I wrestled with this question when my oldest was younger. While most of his teachers adored him, there was one very controlling teacher in 2nd grade teacher who struggled with any kids who didn’t listen right away. She struggled with her own weight issues and maybe the control/intolerance stemmed from that. She not only moved him down a reading and math level, she talked down to him in a way that made him feel he wasn’t good enough. She sent me additional timed assignments but when I asked her what good looked like or how to measure growth, she ignored me and never told me what she was trying to achieve. Meanwhile, he always scored the highest on MAP tests in his entire grade, so she didn’t like the incongruity bc in her mind ADD=dumb. But he was the sweetest kid with good intentions, just slower to transition between activities, day dreamed, and needed reminders. She complained about his daydreaming so much. Meanwhile I had no idea and was sending gift cards, bagels, and coffee to support her class, and he only told me later what was really happening. But despite her aggressive intolerance, the one good thing that came of that experience was me learning and reading up on this. I was reticent to put him on medication bc it didn’t seem that serious to me. Even the pediatrician said it’s up to us if it’s not affecting his grades. His other teachers loved him for his kindness and integrity, and he had friends. But we tried it anyway, and he’s 14 now so maybe 4-5 years on a light dose. He believes it’s helped him stay focused and turn assignments in on time. He’s kind of like the absent minded professor. He scored a 1440 on his baseline SAT at age 13 (he accidentally did this when he was supposed to take the PSATs) but won’t remember to drink water then wonders why he has a headache. He doesn’t take it on the wkends or during the summer so I’m not sure I can vouch for a positive impact vs placebo. I don’t think it’s negatively impacted his height or weight (something the pediatrician usually monitors). He’s still the kind, thoughtful, funny kid he’s always been. I think what changed my mind was another mom who told me she wished she’d put her hyperactive ADHD kid on medication sooner. But he’s also had other friends who have it and use more routine based aids. Sometimes it’s also hard to tell with boys bc they’re almost all messy and chaotic. That said, it’s worked out ok for us. No big side effects from what I can tell, and he’s only on it by choice.

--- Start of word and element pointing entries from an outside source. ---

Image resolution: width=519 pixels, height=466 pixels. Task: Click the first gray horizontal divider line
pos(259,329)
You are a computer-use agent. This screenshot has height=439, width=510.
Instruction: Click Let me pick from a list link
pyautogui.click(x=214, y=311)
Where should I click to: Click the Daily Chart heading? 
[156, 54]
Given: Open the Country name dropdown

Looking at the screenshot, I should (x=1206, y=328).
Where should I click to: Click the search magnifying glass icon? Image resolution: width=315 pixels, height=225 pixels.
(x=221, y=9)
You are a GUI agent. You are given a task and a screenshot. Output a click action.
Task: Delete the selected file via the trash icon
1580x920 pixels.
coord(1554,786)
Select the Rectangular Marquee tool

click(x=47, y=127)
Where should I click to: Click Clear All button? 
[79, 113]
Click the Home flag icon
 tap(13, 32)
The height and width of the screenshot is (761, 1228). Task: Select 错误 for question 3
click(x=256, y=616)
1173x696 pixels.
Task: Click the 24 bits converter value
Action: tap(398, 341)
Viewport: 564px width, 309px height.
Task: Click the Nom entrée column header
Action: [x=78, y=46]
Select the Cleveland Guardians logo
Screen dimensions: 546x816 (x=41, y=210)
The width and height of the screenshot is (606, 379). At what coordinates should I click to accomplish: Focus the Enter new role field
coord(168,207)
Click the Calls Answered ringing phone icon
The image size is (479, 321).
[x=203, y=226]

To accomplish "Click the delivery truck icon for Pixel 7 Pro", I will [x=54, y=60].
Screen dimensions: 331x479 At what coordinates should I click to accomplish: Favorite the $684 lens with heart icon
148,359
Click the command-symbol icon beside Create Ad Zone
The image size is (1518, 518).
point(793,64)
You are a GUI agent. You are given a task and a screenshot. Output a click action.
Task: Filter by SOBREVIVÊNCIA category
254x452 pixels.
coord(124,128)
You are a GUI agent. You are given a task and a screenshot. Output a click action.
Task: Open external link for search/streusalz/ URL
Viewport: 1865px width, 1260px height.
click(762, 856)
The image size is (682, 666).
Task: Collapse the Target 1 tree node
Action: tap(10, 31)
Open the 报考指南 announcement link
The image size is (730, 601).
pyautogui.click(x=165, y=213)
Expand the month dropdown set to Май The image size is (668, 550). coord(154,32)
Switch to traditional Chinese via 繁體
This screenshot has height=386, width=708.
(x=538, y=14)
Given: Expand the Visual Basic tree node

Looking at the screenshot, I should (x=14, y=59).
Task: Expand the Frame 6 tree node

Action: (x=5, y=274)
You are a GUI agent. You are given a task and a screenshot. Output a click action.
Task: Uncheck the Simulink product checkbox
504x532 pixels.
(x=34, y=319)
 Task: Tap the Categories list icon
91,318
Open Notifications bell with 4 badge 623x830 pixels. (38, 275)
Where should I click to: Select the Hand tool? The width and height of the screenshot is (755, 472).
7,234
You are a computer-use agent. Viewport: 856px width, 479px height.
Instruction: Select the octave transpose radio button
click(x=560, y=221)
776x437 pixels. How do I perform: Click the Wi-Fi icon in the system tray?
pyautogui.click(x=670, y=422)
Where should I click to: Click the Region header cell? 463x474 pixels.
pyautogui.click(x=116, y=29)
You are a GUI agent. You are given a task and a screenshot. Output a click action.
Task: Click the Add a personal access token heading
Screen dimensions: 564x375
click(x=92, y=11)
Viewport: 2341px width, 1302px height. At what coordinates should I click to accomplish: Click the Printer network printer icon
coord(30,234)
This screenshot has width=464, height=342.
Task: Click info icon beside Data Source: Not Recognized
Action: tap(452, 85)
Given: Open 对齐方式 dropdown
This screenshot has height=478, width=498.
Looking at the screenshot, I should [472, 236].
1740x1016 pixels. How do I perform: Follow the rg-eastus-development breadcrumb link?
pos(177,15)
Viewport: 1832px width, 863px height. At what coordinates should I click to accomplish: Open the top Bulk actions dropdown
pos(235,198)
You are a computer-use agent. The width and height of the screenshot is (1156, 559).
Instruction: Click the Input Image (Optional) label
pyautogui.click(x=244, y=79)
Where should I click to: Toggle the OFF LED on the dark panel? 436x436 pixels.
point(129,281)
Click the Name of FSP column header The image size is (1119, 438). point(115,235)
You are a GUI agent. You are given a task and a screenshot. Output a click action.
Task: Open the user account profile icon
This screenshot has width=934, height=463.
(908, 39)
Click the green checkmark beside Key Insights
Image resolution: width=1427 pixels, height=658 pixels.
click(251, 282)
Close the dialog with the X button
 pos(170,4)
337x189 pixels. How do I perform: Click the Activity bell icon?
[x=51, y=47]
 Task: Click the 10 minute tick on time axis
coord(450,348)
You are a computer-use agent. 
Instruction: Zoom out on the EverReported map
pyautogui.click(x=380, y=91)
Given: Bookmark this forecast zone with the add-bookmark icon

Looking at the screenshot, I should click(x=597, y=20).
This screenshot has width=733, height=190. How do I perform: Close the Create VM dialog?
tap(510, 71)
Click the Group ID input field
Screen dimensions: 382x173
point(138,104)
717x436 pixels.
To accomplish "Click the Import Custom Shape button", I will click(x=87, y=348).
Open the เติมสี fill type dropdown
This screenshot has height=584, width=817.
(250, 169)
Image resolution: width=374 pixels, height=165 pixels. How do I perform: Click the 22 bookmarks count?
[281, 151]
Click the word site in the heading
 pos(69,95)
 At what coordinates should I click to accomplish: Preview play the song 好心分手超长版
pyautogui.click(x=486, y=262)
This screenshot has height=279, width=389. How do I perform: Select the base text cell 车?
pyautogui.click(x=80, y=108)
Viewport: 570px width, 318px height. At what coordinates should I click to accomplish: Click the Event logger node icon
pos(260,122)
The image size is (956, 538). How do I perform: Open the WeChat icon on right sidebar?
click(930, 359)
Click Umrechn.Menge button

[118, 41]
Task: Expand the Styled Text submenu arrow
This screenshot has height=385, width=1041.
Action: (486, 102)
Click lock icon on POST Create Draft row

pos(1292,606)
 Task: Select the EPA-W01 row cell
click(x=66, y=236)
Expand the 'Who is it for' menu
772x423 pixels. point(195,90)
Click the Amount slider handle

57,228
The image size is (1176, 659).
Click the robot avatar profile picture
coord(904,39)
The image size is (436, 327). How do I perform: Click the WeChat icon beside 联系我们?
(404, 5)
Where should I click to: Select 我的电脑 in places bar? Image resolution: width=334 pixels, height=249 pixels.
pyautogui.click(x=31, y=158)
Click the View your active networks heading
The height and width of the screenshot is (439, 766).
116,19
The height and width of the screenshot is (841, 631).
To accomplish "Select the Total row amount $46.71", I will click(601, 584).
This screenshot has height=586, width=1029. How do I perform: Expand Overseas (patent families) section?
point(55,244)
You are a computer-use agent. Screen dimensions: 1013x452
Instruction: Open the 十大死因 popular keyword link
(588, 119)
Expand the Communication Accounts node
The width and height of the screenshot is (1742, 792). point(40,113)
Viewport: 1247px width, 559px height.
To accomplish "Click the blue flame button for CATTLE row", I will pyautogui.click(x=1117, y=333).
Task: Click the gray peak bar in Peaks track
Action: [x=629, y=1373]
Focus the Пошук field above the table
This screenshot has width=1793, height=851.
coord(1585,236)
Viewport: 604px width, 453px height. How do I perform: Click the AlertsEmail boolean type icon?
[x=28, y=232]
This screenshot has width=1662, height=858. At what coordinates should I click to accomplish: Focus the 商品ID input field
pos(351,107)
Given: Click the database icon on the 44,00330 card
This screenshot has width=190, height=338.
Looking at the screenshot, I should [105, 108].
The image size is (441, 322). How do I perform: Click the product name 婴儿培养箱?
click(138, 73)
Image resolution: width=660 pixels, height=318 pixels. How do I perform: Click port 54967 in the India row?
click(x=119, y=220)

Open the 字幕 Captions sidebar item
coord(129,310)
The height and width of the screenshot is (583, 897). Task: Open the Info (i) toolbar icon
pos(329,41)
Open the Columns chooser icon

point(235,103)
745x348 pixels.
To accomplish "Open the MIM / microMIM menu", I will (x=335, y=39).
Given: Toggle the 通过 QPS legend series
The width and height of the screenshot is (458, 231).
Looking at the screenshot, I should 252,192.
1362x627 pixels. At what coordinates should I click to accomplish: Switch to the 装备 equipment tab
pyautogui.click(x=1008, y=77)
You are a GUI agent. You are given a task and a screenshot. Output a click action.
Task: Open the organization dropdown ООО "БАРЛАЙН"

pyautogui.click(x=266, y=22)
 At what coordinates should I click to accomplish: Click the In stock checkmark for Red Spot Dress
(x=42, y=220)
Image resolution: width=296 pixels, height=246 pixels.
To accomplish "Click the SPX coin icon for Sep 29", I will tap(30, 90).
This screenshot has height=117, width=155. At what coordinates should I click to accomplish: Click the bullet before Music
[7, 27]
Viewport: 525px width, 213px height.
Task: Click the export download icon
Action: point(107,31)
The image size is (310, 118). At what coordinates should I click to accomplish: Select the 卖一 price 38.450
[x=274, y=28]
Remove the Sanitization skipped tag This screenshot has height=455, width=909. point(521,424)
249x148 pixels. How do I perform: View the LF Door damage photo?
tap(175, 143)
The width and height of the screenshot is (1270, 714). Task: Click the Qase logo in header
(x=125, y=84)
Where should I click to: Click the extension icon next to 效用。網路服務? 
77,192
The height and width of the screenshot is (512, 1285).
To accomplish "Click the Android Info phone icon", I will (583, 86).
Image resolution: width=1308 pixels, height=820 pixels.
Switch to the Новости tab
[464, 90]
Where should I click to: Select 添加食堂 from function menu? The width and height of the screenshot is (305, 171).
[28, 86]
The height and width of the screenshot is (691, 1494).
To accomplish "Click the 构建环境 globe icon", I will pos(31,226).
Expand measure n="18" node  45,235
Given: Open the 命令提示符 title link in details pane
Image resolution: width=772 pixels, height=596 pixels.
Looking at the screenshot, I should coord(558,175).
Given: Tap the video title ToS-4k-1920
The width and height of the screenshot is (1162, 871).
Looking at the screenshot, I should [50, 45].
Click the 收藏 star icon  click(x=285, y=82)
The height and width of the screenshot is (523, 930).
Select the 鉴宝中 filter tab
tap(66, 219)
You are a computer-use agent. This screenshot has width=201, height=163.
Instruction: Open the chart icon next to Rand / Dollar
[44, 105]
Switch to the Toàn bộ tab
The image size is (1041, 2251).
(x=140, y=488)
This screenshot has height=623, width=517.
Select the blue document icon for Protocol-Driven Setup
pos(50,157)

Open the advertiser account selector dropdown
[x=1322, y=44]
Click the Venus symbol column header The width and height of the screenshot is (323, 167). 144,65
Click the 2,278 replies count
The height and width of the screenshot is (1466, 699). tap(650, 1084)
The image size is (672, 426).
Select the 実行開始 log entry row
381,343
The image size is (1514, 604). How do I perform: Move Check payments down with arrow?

There is evidence that medicating for ADHD in childhood can help the brain develop the areas that are typically underdeveloped in people with ADHD (like the dopamine center). Given the comorbidity with addiction and depression, that would be worth it to me.
Agree with your husband - my daughter (12) has anxiety and adhd and we went through a couple years of therapy and accommodations with learning tools, but once we decided to try a low dose of meds (recommended by the OT), all the tools started to click into place. It was like the noise was quieted so she could focus on the fix and making it work. It is not perfect, but we are still on a low dose (2 yrs later) and it has been a game changer for giving her a good baseline.